WORK REQUEST 1
Answer these questions from the article on funding for Iowa's community health centers:
(a) About how many patients did community health centers in Iowa serve in 2016?
(b) According to the Kaiser Family Foundation, what share of their funding do Iowa's community health centers get from the federal government?
(c) Which clinic does Christine Kemp lead as CEO?
WORK REQUEST 2
Decide whether each statement agrees with the article on funding for Iowa's community health centers. Answer yes or no and quote the words that decide it.
(a) Federal lawmakers allowed the clinics' funding to lapse at the end of September.
(b) Aaron Todd is the CEO of Peoples Community Health Clinic.
(c) Christine Kemp says she has already cut services at her clinic.
WORK REQUEST 3
Write the next part of the article on funding for Iowa's community health centers, starting after its final sentence.

TEXT SEGMENT
- Opening Delimiter -
Funding for clinics that serve low-income and uninsured Iowans hangs in the balance as Congress considers another short-term spending bill to avoid a government shutdown Friday.

Community health centers in Iowa served nearly 190,000 patients in 2016. The clinics have bipartisan support, but federal lawmakers let the funding lapse at the end of September.

Aaron Todd is with the Iowa Primary Care Association, which represents the state’s community health centers. He says they’ve already seen issues with financing.

“Some of our health centers have capital improvement projects that are planned or have even begun, where banks have questioned whether or not Congress is going to follow through on their funding, and have in one instance actually pulled their funding and the health center had to look for a new bank to finance their projects,” Todd says.

According to the Kaiser Family Foundation, Iowa’s community health centers get 25 percent of their funding from the federal government.

Christine Kemp is CEO of Peoples Community Health Clinic in Waterloo. She says she is delaying capital projects and starting to think about what services she might have to cut.
- Closing Delimiter -
RECORDED INFORMATION
- Opening Delimiter -
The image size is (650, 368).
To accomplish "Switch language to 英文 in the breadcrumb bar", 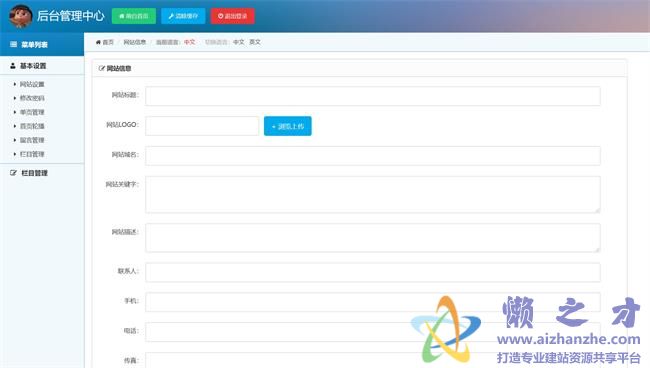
- Closing Delimiter -
- Opening Delimiter -
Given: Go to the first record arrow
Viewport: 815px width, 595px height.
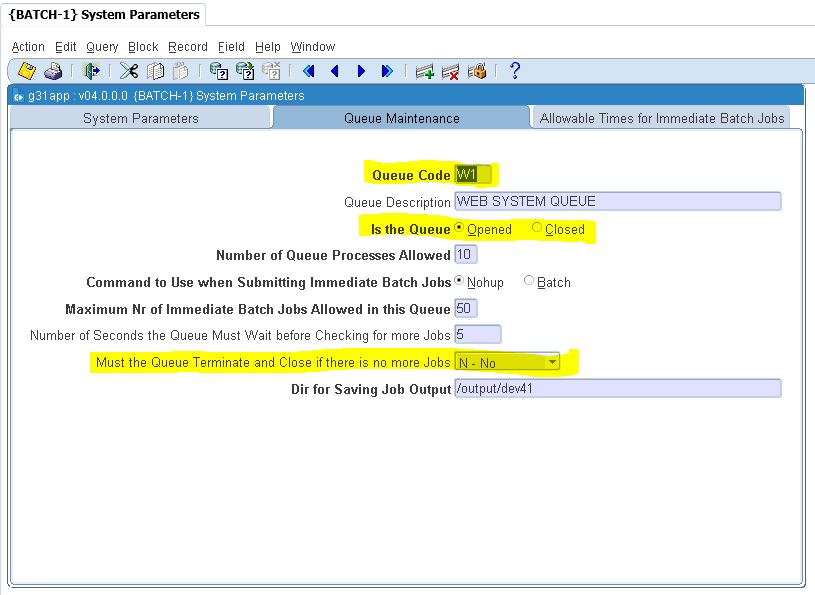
- Closing Delimiter -
RESULT 1
(a) Nearly 190,000 patients.
(b) 25 percent.
(c) Peoples Community Health Clinic in Waterloo.

RESULT 2
(a) Yes: "federal lawmakers let the funding lapse at the end of September."
(b) No: "Aaron Todd is with the Iowa Primary Care Association."
(c) No: "starting to think about what services she might have to cut."

RESULT 3
“Because to cut that much, to cut $2 million out of our budget, I have to probably eliminate a department,” Kemp says. “Because if I eliminate people, I can’t continue to see the patients that we’re seeing. We won’t have enough support staff.”

Kemp says a lack of funding could lead to the elimination of a satellite clinic, the behavioral health department, dental services or interpreter services.

Republican Sen. Joni Ernst signed on to a bipartisan letter asking Senate leadership to reauthorize community health center funding. The U.S. House of Representatives could vote on a spending bill Tuesday that includes a two-year funding renewal.